The man at the helm of the Centre of Nuclear Excellence initiative says he is convinced a new nuclear development will take place at Cumbria’s Moorside site.
Paul Howarth, chair of the Centre of Nuclear Excellence (CoNE) – which promotes Cumbria’s nuclear expertise to Government bodies and industry across the UK and overseas – said a development on the land next to Sellafield was a “no-brainer” given the UK’s demand for low carbon energy.
Speaking on the subject for the first time since the demise of NuGen – which had been set to develop a £15 billion power station at Moorside – Mr Howarth also stressed that nuclear should remain a key part of Cumbria’s economic future.
“I think anybody in nuclear will look at the site and go ‘yeah it’s a good site’,” he told in-Cumbria.
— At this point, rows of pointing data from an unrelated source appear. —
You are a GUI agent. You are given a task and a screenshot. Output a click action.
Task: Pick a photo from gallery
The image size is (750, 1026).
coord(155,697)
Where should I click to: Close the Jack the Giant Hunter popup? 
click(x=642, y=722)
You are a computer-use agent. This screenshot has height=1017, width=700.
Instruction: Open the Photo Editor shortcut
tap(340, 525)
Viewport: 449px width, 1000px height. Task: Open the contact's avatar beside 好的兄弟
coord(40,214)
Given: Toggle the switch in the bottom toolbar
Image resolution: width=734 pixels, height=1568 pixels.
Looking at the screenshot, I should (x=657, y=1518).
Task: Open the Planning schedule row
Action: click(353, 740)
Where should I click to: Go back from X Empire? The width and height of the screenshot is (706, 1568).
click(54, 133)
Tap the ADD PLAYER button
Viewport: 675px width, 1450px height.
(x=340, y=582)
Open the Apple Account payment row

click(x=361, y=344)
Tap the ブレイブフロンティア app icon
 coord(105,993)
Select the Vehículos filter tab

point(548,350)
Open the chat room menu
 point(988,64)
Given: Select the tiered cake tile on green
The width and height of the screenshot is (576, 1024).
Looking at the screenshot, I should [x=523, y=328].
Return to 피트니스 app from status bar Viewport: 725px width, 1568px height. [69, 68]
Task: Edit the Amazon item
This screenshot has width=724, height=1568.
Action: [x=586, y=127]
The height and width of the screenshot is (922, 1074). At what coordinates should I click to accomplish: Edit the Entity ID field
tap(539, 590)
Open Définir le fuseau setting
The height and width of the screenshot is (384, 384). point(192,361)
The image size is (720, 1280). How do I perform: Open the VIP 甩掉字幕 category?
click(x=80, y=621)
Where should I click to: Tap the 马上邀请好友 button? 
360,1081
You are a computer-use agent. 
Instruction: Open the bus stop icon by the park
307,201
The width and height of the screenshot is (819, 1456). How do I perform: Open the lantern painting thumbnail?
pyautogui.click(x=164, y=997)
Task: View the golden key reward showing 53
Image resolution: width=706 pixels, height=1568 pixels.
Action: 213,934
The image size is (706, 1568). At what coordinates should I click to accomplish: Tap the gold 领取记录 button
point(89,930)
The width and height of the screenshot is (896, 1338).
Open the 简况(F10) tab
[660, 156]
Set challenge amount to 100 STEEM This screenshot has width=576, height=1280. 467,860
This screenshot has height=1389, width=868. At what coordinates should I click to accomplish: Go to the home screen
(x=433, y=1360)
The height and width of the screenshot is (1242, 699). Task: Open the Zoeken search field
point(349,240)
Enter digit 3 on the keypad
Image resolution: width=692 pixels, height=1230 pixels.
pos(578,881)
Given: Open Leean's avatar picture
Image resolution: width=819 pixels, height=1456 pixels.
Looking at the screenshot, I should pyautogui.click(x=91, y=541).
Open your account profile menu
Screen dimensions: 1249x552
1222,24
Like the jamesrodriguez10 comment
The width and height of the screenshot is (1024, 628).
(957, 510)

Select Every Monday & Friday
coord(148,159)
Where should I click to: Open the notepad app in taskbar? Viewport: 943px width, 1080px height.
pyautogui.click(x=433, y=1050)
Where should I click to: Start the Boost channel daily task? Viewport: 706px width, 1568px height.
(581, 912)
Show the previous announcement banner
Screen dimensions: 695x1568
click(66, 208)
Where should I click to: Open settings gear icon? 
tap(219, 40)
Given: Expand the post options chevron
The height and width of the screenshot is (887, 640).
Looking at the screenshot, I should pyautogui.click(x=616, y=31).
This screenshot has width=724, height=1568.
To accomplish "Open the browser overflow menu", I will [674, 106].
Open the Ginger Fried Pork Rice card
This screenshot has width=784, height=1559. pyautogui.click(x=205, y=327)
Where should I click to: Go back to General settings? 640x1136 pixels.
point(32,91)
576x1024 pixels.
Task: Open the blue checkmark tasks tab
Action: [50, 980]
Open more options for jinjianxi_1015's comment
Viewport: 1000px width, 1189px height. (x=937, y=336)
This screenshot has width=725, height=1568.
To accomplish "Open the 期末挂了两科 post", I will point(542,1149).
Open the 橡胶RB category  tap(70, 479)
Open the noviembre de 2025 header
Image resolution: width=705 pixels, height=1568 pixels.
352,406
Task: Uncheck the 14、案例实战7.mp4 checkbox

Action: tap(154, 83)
“There’s a lot of infrastructure there already: the location is right, you have a strong skills base; supply chain companies and there’s a willing community. It’s got all the right ingredients.
“Utilising the Moorside site is absolutely the right thing to do. You just have to look at the requirements for low carbon electricity that’s needed in the UK. It is a no-brainer, it will happen.”
Mr Howarth, also chief executive at the National Nuclear Laboratory, said the demise of NuGen was, in the short-term, disappointing. 
NuGen had been set to develop Moorside, which would have generated around six per cent of the UK’s energy needs, as well as creating thousands of jobs during the construction and operation phases.
However, its Japanese owners Toshiba decided to wind up the company after failing to secure a buyer to take NuGen on, as part of a wider strategy to divest from global nuclear activity. The Government has been heavily criticised for failing to step in to keep the project alive, with business leaders blaming its late introduction of a Regulated Asset Base (RAB) model as its preferred way of supporting the project – rather than investing directly in it.
“A lot of great work has been put in by NuGen,” he said.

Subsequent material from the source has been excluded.